Document segment:
One of the Newest Creative Team member at Gettin' Sketchy! WOO HOO...I'm so excited! :) I love being part of a team and I haven't been able to do that for a long time. It is so nice to finally be established enough in the new house/job/area to pursue other things I like to do too! :)
The sketch this month is:
Please go to http://www.gettinsketchy.blogspot.com/
This is the coolest thing too...PRIZES!!! All you have to do is your take on the sketch and upload it to a gallery and then link the layout in a comment on the blog and we pick a sketch and call it winner and they get a PRIZE!! WOO HOO...talk about fun stuff!
I'm psyched up about this. My family is happy for me.
Now, on to the not so good news. (I always start with the good news right?)
Billy's night in the E.R.
My Dear sweet Billy has been hurting on the left side of his belly for about a week or little longer. He can't even stand straight up as it hurts, he says it feels like he is being ripped apart from the inside. It makes me so sad, he is in so much pain. We were in the Emergency room from 4:00 PM to almost 12:00 AM last night trying to get answers about why he is having pain. They had him give a urine sample, four vials of blood (the vampires!) an IV was inserted, and a barium CT scan. The last is what took so long. He had to drink 3 large cups of the Tang-like concoction down over 4 hours. After that he was glowing on the inside and they had him do the scan.

Data provided:
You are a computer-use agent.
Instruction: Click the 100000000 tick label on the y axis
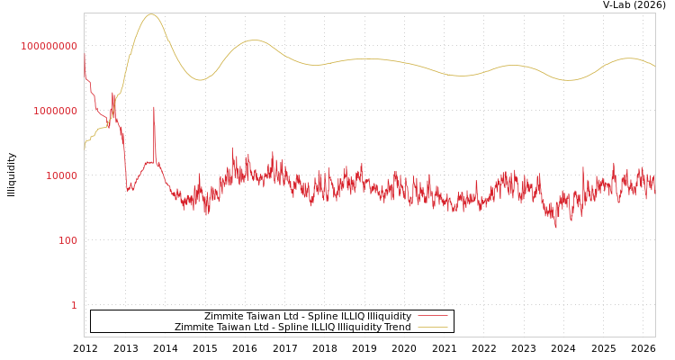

Exercises to complete:
1. Summarize the blog post about Gettin' Sketchy and Billy's night in the E.R. in two sentences.
2. Carry on with the blog post about Gettin' Sketchy and Billy's night in the E.R. from its last sentence.
The data has nothing to do with the blog post.

Numbered answers:
1. The writer has joined the creative team at Gettin' Sketchy, where people can post their take on the monthly sketch and a chosen winner gets a prize. The writer also describes Billy's week of pain in the left side of his belly and a night in the emergency room, where he gave a urine sample and four vials of blood, got an IV, and had a barium CT scan.

2.
His appendix is fine, his labs looked fine, he does not have any kind of infection, and he does not have a hernia. We kind of found out the NOT's but not the What is it! We were told he needs to go to his regular doctor to get a referal to a gastronologist and they will most likely have a colonoscopy done. Poor guy. The highlight of the night, he got MORPHINE to ease his pain, as soon as the pain went away he realized he was hungry. He has not been able to enjoy eating because every time he eats he hurts. He knows he must eat so that he does not get sick because he is not eating right. He is truly danged if he does and danged if he doesn't. I'm sad he has this problem, he is hurting and I can't make it better. Isn't that my job to make things better for everyone, and I hate it when I can't because a very real part of my psyche believes that I am failing him. How am I failng him because I can't make him feel better. I think it is the mom syndrome, trying to make things better for everyone. All I can do now is trust the Lord is watching over him and he will show us the right way.